10-Anti-Trust and Competition Policy

  1. The Federal Gov’t has the power to prevent monopoly and encourage competition
    1. The two main agencies to carry this out are the Federal Trade Commission(FTC) and the Department of Justice.
      1. The FTC is an independent agency
        1. Have five commissioners who are appointed by the president and confirmed by the senate
        2. No more than three can be from any political part
        3. They report to congress
      2. The Department of Justice does the actual prosecuting
      3. One of their main tasks is to make sure mergers don’t become monopolies, they review any merger where a firm involved has $100M in sales or more.
    2. Many thousands of merger requests per year
      1. A couple of hundred the Gov’t will ask for more info
      2. Possible outcomes from request are: denial, approval and conditional approval(usually making a part of the corporation to spin off in to a new firm
      3. Businesses can also engage in anticompetitive behavior without merging, so they must account for that.
  2. First they must measure competition within a market and then find how to deal with it
    1. Measuring Competition in a market can be done using a variety of methods
      1. Concentration ratio(Either noted byCR4 or CR8, depending on a four or eight firm ratio)
        1. Calculated by adding top four or eight firms share of a market
        2. Shows the degree to which an industry is oligopolistic
        3. Has many holes
          1. Just shows the oligopolistic nature of a firm and does not factor in competition at all
          2. Example. Market 1-Firm(1)-76% and firms (2-8) all have equal share
          3. Market 2-Firms(1-4) have 23% each and firms (5-8) have 2% each
      2. Herfindahl-Hirschman index
        1. Measure of the size of firms in relation to the industry and an indicator of the competition between
        2. It is the sum of all squares of the market shares of the 50 largest companies in an industry
        3. Ranges from 0-1
          1. Company A has 80% and 5 others have 2% run the numbers and you’d get .643
          2. But 6 companies adding up to that same 90%, but they each have 15% and you’d get an index of .136
          3. Which would show that the six companies have more of a balanced field
    2. Defining a market can be rather difficult, though
      1. Firms can claim they are a small fish in a big pond
        1. e.g. Office Depot sells office supplies which many different types of companies do, like Walgreens, Safeway and 7-11. But are they more a part of a separate category which only sells office supplies
        2. Does the int’l market count towards? Are GM and Ford a duopoly, when they have so many other companies to deal with?
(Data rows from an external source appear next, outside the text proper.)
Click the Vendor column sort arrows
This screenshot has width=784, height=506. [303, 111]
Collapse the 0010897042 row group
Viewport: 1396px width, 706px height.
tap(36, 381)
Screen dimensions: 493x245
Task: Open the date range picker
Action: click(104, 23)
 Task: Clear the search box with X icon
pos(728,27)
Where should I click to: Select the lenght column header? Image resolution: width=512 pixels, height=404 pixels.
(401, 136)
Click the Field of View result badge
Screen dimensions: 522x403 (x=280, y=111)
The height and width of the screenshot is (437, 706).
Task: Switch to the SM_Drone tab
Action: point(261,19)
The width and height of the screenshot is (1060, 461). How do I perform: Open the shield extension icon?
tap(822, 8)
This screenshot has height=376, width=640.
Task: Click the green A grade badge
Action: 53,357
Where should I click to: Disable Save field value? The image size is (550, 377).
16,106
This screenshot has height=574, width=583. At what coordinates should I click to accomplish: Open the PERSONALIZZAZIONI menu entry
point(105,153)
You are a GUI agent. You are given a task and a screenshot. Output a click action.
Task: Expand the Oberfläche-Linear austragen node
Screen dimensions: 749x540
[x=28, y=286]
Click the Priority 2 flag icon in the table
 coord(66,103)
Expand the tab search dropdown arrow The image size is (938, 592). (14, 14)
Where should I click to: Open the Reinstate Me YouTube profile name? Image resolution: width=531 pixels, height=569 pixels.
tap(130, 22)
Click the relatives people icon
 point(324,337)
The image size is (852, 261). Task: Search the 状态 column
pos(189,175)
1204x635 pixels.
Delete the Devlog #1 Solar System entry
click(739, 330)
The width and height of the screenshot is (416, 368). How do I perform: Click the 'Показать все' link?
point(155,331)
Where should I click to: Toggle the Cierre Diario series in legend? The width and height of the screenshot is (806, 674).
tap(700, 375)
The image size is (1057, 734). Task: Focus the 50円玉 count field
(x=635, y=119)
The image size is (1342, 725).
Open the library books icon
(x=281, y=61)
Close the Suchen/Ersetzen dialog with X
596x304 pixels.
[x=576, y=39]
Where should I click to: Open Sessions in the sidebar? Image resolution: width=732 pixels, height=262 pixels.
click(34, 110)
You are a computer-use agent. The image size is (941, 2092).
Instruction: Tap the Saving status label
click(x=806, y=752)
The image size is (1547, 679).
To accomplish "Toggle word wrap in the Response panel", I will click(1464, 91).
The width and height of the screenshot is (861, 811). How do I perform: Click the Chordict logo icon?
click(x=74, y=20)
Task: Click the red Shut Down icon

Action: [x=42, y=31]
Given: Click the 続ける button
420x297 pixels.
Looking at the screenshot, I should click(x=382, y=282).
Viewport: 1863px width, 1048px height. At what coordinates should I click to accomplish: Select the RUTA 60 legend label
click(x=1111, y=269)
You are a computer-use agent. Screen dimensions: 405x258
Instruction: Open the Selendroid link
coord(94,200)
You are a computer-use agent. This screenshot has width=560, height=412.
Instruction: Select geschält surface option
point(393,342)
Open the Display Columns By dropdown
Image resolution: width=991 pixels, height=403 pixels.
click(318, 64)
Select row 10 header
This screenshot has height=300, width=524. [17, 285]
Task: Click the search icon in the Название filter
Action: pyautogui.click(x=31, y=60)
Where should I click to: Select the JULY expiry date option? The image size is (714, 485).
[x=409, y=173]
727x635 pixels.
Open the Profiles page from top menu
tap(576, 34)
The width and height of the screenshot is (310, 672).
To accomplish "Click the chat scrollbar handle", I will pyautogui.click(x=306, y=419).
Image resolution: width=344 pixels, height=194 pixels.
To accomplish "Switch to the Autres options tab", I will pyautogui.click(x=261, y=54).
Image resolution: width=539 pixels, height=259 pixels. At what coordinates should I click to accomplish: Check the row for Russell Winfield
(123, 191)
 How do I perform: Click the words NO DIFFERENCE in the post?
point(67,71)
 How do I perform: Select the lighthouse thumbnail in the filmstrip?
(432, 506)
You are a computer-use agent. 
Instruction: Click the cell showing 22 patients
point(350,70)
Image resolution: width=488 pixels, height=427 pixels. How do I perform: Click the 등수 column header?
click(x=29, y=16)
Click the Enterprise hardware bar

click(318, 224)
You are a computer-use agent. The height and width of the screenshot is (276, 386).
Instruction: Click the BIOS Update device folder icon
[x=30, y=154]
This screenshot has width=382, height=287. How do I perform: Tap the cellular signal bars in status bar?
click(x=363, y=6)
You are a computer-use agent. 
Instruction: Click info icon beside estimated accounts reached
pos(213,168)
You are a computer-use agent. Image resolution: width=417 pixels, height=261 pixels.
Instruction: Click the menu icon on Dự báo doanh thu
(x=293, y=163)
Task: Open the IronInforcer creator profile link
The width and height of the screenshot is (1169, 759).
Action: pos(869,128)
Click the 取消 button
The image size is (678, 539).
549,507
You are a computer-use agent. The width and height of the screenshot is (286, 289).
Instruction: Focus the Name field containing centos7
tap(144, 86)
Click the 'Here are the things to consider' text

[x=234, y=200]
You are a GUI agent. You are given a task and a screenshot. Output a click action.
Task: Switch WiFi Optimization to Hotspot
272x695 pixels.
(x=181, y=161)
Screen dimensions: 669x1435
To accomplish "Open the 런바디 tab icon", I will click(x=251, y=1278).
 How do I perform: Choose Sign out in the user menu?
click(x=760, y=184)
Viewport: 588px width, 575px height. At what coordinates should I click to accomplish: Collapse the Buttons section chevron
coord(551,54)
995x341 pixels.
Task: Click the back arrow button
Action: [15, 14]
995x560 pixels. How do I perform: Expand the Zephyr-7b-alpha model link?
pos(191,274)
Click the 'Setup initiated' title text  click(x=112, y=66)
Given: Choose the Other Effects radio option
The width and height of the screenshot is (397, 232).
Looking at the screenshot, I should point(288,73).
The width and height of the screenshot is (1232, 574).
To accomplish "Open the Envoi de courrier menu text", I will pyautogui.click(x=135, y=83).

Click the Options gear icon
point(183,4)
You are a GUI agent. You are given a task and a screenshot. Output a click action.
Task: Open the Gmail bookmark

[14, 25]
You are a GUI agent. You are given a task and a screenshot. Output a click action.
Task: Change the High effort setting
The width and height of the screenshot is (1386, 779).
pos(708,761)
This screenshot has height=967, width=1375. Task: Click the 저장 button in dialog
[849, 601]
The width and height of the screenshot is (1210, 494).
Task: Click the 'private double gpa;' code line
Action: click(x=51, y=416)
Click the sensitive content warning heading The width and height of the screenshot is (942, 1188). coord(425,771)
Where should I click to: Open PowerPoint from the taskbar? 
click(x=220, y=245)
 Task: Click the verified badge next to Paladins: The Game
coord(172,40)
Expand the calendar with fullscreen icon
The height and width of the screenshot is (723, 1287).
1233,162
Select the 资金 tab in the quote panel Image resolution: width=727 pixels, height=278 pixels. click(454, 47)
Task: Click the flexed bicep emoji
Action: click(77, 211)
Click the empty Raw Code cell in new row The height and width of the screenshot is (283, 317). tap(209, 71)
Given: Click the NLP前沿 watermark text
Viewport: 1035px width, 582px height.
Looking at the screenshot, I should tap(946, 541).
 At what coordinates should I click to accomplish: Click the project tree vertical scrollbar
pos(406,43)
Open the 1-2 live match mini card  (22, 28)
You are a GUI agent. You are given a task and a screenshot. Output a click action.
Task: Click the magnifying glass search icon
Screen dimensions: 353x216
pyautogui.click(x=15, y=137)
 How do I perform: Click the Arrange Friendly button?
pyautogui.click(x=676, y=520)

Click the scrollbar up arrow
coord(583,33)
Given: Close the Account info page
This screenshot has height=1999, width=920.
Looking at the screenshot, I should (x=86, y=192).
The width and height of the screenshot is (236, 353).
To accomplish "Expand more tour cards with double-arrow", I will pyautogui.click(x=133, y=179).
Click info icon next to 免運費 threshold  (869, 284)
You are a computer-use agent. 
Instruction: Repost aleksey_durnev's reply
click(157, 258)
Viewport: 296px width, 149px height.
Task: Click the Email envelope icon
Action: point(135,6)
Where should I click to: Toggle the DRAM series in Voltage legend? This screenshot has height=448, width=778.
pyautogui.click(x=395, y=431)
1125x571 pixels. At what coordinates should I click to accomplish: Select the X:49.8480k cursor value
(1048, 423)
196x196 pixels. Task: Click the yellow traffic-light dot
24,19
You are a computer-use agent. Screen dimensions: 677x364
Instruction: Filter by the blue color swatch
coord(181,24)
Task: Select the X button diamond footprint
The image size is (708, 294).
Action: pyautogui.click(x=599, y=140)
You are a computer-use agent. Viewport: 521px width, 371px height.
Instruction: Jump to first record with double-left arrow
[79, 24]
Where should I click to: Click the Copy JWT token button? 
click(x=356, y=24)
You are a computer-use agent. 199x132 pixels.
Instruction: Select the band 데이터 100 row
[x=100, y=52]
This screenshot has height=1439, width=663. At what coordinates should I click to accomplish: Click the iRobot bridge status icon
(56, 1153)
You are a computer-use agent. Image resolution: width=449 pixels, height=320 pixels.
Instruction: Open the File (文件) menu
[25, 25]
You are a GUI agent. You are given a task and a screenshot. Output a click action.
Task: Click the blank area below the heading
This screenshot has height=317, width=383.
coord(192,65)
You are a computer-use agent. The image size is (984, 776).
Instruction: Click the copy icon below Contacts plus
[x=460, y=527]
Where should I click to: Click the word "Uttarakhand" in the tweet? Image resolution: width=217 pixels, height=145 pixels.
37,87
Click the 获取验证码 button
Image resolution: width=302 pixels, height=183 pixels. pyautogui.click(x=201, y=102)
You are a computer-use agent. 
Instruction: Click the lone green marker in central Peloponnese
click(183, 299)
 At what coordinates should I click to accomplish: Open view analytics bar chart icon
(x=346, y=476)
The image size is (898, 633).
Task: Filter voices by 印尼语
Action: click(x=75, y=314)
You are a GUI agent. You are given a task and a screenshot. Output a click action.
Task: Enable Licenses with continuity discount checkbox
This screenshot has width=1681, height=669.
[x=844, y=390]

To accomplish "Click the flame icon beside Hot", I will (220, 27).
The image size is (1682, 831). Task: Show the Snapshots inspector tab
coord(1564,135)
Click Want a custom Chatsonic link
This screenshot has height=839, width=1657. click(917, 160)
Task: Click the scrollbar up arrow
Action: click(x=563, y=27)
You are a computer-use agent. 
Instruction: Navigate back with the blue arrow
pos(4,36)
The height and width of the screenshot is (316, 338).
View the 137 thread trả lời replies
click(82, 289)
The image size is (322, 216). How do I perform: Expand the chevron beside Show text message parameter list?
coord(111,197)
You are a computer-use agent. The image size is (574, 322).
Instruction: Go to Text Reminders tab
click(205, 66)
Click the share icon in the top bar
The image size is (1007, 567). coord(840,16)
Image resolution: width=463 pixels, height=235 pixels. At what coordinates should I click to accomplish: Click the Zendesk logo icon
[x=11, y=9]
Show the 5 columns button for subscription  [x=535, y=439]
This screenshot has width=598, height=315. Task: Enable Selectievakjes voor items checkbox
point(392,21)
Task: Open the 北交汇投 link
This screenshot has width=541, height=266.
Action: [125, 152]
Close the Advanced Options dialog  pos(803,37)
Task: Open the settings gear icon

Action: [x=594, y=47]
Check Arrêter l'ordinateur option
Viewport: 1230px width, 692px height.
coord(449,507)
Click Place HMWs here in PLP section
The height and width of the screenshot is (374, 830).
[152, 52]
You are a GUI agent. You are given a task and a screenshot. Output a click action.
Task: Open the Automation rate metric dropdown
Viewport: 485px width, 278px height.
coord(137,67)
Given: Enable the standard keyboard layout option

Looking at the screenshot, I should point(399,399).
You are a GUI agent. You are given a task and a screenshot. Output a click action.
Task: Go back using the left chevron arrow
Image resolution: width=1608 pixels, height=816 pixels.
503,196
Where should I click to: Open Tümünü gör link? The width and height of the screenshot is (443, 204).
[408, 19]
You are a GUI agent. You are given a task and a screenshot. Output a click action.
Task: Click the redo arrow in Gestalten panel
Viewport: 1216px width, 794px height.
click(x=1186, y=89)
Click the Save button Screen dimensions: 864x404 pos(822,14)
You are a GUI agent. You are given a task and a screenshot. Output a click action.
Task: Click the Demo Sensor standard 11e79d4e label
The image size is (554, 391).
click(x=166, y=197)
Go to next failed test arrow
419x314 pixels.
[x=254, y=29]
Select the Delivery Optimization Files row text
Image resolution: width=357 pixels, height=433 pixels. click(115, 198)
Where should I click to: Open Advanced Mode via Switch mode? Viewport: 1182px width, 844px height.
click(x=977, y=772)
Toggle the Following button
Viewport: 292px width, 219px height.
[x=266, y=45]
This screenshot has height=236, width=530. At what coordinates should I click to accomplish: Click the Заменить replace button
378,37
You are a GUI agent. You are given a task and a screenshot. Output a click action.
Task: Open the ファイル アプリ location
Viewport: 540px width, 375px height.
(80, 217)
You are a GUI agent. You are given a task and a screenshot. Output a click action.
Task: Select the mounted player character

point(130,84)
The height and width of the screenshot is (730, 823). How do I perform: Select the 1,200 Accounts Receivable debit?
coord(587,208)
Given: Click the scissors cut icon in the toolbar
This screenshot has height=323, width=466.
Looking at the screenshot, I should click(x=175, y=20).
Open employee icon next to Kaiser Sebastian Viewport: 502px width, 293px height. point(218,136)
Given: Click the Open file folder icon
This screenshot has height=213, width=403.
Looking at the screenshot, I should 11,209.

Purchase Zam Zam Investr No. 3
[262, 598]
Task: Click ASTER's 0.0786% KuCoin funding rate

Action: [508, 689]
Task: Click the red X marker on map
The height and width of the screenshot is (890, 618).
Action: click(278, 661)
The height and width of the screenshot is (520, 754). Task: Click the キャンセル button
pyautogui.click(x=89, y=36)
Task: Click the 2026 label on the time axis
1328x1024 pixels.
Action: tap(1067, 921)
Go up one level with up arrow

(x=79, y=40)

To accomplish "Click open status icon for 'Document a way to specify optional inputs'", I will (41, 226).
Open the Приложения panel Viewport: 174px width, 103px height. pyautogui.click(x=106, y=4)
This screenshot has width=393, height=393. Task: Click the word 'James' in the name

      2. Gov’t claims usually run opposite of the former and sees markets more narrowly
      3. A cartels motto: Our competititors are our friends and our customers are the enemy
  3. Restrictive business practices are other ways firms can curb competition
    1. Price maintenance agreements-a wholesale firm can suggest but not demand that a retail firm sell at a certain price
    2. Exclusive deal agreement-Requires the dealer to sell products from one manufacturer(may or may not be legal)
    3. Tie-in- Items can only be bought if you buy another product
      1. Legal-Season tickets or computer software
      2. Illegal- a record store will only sell a certain CD only if you buy two others
    4. Predatory pricing- Cut prices to drive out competition only to raise prices again after the competition is eliminated
  4. Is the need for all this interference necessary?
    1. Some say competition will win out and any anti trust activity will be squashed and the market will win
    2. In addition the Gov’t can play favorites when choosing whom to punish(Microsoft)
    3. So with technology being where it is and where its going a very interesting argument can arise.